Modern Footsteps What Looks Like Crazy on an Ordinary Day, by Pearl Cleage, is a novel about Ava Johnson’s personal battles dealing with what life has dealt her; being a successful black woman, with HIV. Ava’s life is transformed when she discovers that her glitzy Atlanta lifestyle can no longer continue. She is forces to close her hair salon because of the fear of the public towards her. Her plan was vague, to stop for the summer at her sister’s, and then find a new life in California.

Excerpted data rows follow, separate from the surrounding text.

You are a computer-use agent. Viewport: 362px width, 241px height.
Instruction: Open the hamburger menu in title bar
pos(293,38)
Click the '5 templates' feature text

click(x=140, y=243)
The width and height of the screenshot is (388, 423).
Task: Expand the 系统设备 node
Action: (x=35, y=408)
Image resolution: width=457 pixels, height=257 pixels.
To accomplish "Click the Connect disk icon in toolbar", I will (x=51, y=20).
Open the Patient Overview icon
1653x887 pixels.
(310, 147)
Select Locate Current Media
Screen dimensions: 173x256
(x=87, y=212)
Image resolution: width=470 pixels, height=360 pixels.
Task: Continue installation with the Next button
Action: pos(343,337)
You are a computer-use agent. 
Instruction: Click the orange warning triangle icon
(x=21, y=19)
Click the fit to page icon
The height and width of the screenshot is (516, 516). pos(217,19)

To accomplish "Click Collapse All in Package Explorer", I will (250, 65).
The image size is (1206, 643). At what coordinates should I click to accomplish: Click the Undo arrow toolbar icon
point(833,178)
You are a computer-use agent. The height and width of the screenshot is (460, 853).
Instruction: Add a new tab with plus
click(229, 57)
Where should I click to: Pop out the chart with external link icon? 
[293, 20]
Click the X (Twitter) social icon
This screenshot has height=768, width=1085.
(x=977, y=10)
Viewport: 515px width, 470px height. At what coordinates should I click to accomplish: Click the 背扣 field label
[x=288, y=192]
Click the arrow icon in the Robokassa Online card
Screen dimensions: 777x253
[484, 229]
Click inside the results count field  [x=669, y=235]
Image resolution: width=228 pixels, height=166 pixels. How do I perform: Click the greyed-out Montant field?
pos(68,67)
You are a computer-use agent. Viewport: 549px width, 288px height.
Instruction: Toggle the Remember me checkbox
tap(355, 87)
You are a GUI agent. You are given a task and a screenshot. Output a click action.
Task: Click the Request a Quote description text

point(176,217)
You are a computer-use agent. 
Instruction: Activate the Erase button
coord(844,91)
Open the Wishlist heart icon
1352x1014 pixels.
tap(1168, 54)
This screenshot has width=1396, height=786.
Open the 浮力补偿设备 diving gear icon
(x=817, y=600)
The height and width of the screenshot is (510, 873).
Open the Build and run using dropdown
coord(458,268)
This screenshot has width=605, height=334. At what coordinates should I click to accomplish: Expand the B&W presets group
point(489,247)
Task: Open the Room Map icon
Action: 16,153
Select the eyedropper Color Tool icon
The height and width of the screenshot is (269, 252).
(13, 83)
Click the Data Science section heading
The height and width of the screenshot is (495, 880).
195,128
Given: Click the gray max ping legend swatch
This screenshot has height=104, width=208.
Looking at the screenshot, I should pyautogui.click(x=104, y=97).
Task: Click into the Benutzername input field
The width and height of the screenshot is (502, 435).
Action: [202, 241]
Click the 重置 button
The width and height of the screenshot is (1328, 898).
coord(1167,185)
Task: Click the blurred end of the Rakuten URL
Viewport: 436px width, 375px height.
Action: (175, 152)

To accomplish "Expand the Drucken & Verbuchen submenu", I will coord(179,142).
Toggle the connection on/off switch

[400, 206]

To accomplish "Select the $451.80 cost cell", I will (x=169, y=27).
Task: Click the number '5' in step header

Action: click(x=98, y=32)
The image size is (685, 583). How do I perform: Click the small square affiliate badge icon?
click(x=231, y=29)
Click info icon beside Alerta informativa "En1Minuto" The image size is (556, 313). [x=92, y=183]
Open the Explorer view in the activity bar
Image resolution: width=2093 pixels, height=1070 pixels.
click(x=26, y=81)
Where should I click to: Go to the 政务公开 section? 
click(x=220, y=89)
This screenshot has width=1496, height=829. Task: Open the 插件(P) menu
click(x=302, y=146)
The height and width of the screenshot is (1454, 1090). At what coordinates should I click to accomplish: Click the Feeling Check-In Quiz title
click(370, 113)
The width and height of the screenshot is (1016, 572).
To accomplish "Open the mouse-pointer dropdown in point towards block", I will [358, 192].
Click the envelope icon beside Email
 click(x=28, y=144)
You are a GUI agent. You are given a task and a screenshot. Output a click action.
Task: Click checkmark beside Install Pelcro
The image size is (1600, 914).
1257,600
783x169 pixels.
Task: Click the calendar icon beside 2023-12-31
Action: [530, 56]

Deciding to leave her Atlanta home and return to her childhood home of Idlewild represents her compete movement in thought and values regarding love, family, and the future. But her “temporary” stay in Idlewild became the longest year of life changing events ever.
Never before have I read a book written with such smart dialog and no-boundaries frankness. Pearl Cleage is not afraid to put every thought of the character, including perceptions of everything from sex to the aroma of a cup of tea. This realistic writing style is needed to address the very modern day dilemmas encountered by a black woman facing the world’s ignorance to the HIV virus. An example of blatant ignorance is when she has the Idlewild pharmacist fill her prescription and held her pills, “like it might explode if he jiggled too hard.” (Cleage 110) Ava’s fears of death put her in a battle with herself about whether she should allow herself to fall in love with Eddie, a family friend she has known forever. And only to add to Ava’s inner-commotion, her sister (a widow) adopts an abandoned HIV-positive, cocaine addicted baby girl named Imani. Ava’s maternal instincts began to kick in.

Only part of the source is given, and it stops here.